Storm model brings climate preparations to local decision-makers
How society should respond to climate change may be a global-scale debate, but NE CSC PI Kenneth Potter and Affiliate Investigator David S. Liebl know that preparing for climate change’s impact on weather is a profoundly local problem.
Potter, a professor of civil and environmental engineering at the University of Wisconsin-Madison, and Liebl, a UW-Madison faculty associate in engineering professional development, are combining their respective strengths in water resource management and outreach to help local communities better understand their vulnerabilities to large storms stoked by climate change. The two have developed a computer modeling tool that essentially transposes rainfall data from a recent damaging storm in one area to a nearby area that might reasonably be expected to share the same weather and climate conditions. In a prototype recently showcased on the National Oceanic and Atmospheric Administration U.S. Climate Resilience Toolkit, Potter and Liebl took the storm that caused the disastrous Baraboo River flood of 2008 and shifted it southeast to Madison.
By computationally slamming heavy rains into the topography of Madison and the structure of the Yahara River Watershed, the model went beyond statistics to yield concrete predictions: Floodwaters from Lake Mendota and Lake Monona would reach clear across central Madison’s isthmus. Lake Mendota would break its banks, forcing officials to close down Dane County Regional Airport.
“It turns out that many people who influence public decisions are not very comfortable with statistically based predictions,” Potter says. “But a storm that occurred recently, where people witnessed a lot of damage, they know that could have happened 30 miles further south, so they tune in better.”
These predictions helped the researchers show state, county and city officials where the area’s infrastructure might be vulnerable, which in turn will help the area prepare itself for extreme weather. That’s a lot better than building up infrastructure that doesn’t take storm predictions into account and hoping for the best: In their Climate Resilience Toolkit article, Potter and Liebl highlight the city of Reedsburg, Wisconsin, which before the 2008 storm had built an expensive berm along the Baraboo River, only to find out that it wasn’t enough to protect the city’s wastewater treatment plant.
The tool has its limits—for instance, one could only transpose the Baraboo storm so far, as it wouldn’t accurately reflect weather events in other parts of the country. But it does give stakeholders something more local and familiar to grab onto as they work to understand the climate-related problems they might face. Potter points out that most statistical and modeling approaches to precipitation aren’t that useful to city- or county-level planners.

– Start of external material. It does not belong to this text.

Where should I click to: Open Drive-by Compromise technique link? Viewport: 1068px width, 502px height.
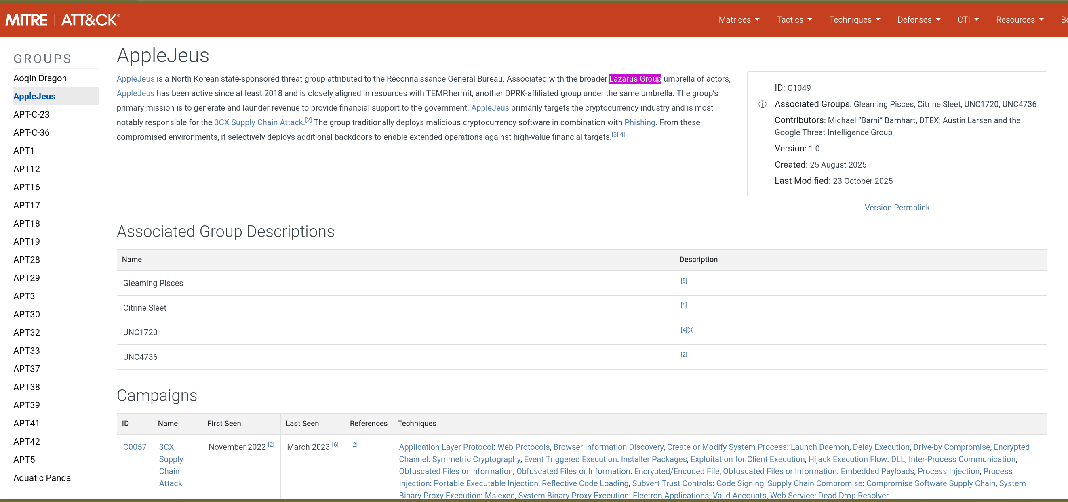coord(951,447)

Some global circulation models divide the entire state up into three grid areas, providing averages that would be a bit crude for, say, civil engineers plotting out worst-case storm scenarios in Dane County—and, just as importantly, such relatively crude data isn’t a great starting point for a conversation about climate readiness. “Rainfall can be very local,” Potter says. ”There are a lot of variables, and we felt that it would be difficult for decision makers to act on that kind of information.”
Throughout this project, the researchers have continually engaged professional engineers and officials at cities and counties around the state, and state-level officials and scientists at the Wisconsin Department of Natural Resources. Their ultimate goal is to build a computing tool that officials around the country can use to identify vulnerabilities and potential improvements in local stormwater-management infrastructure.

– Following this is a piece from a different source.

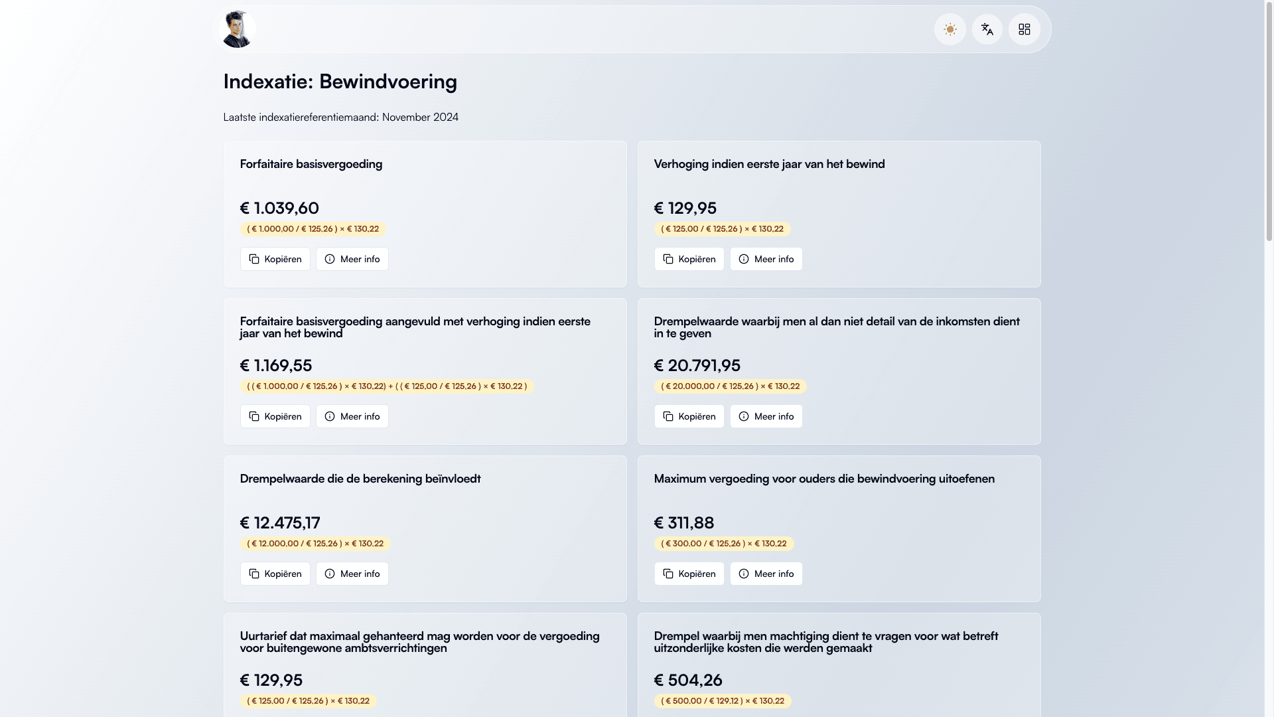
Task: Toggle the sun light/dark theme button
Action: click(x=950, y=29)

The key challenge, in both scientific and outreach terms, is to build something that will resonate on the local level for communities with varying needs, resources, weather patterns and geography. A truly flexible storm-prediction tool would require a database of transposable storms, and likely buy-in from federal agencies to develop computing tools that many cities and counties around the country couldn’t afford to develop themselves. “We’ve used this 2008 Baraboo storm pretty effectively, but it’s limited in that it’s mostly going to be relevant to communities in the region and people who are aware of what happened in that storm, know the locality, know the Baraboo River and how it flooded the Interstate,” Liebl says. “Once you get further afield, you need to find storms that people can relate to elsewhere in the country. The character of storms and the type of rainfall we get here in the upper Midwest isn’t necessarily characteristic of other parts of the country.”
Even in Dane County, Potter says, the researchers want to refine their modeling by incorporating richer detail about the pathways water can take through the local landscape. “Water can go through storm sewers connecting areas that from the topography you wouldn’t think are connected,” Potter says.
For now, the two researchers have established the basis for a tool that not only makes powerful interpretations of weather data, but also resonates with stakeholders’ sense of place.
“I’ve been working for a long time on statistical characterization of storms, and I’m convinced this is going to be a lot easier for people to understand and appreciate their vulnerability,” Potter says.
Potter and Liebl’s research was funded by the NOAA Sectoral Applications Research Program and the Northeast Climate Science Center.
Top image: This image, produced by former graduate student Daniel Fletcher, represents the Madison area's vulnerabilities in an extreme rainfall event.